On Speech Recognition: Web App Integration, Pointers for Newbies, & Lessons Learned from a failed startup

Piece of advice

For all of those thinking of integrating speech recognition into their apps I have a word of advice for you: Don’t.

But you’re implementing the Star Trek computer you say..?
Well in that case it’s absolutely necessary to the core functionality of your solution! Starship software definitely needs damn good speech rec for its interface. How the hell else is it going to get your Earl Grey the right temperature..!? Well at least read this article before you embark on your journey so you have a better idea of where to start.

Just so we’re straight:
Speech rec discussed in this article is the kind that understands short phrases and/or commands with no training required. It’s not free flowing dictation like that found in Dragon software. That requires training and still has a long ways to go before being viable in a web 2.0 kind of way.

Engage:

Three main ways to integrate speech rec into a web app:

  1. Telephony
  2. Web Services
  3. Embedded

1. Telephony & VoIP:

Why do we consider telephony..? Why not. There are more phones in the world than computers. They all have built in microphones and speakers and they all speak the same crappy language designed by the evil telcos years ago. This means that anyone anywhere who has access to a phone can interface with your app, international restrictions aside.
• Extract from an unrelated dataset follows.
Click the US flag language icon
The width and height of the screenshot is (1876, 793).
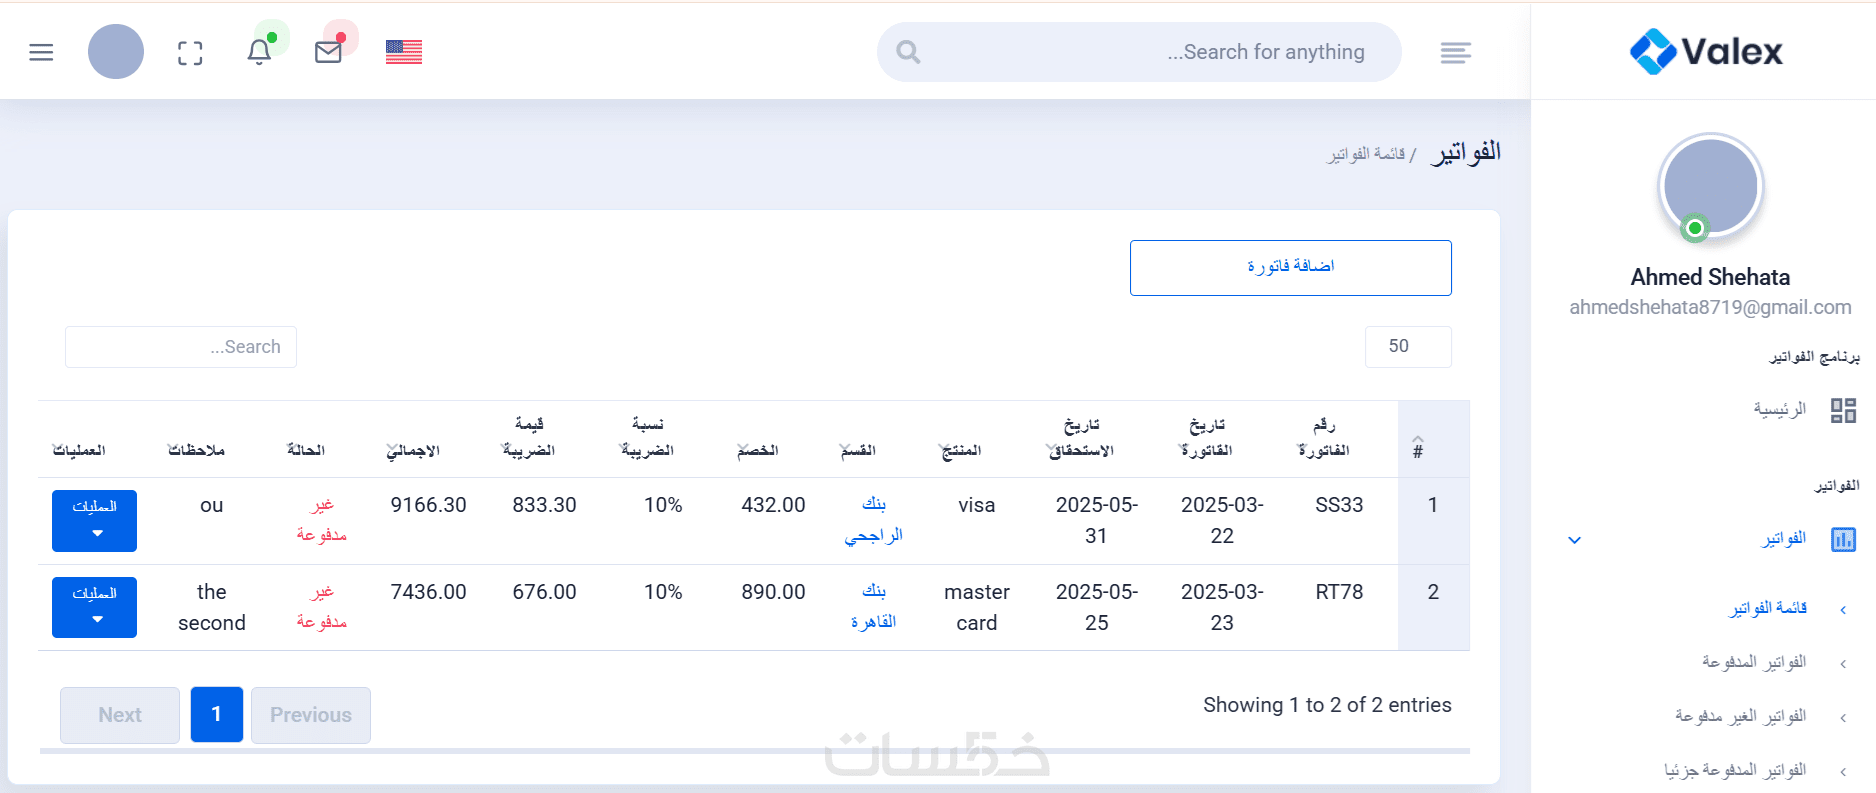(x=404, y=52)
All you need to do sign up for a DID. A DID stands for Direct Inward Dialing and can be any kind of phone number like 555-555-5555. When anyone picks up a phone and dials your DID they’ll be routed to your server where the call can then be managed by telephony software.

Asterisk & FreeSwitch are the two big players here. Technically they’re soft switches, software created to handle and direct calls either between two VoIP points like Skype or they can be used to accept and/or direct calls from/to the POTS network, otherwise known as the Plain Old Telephone Service.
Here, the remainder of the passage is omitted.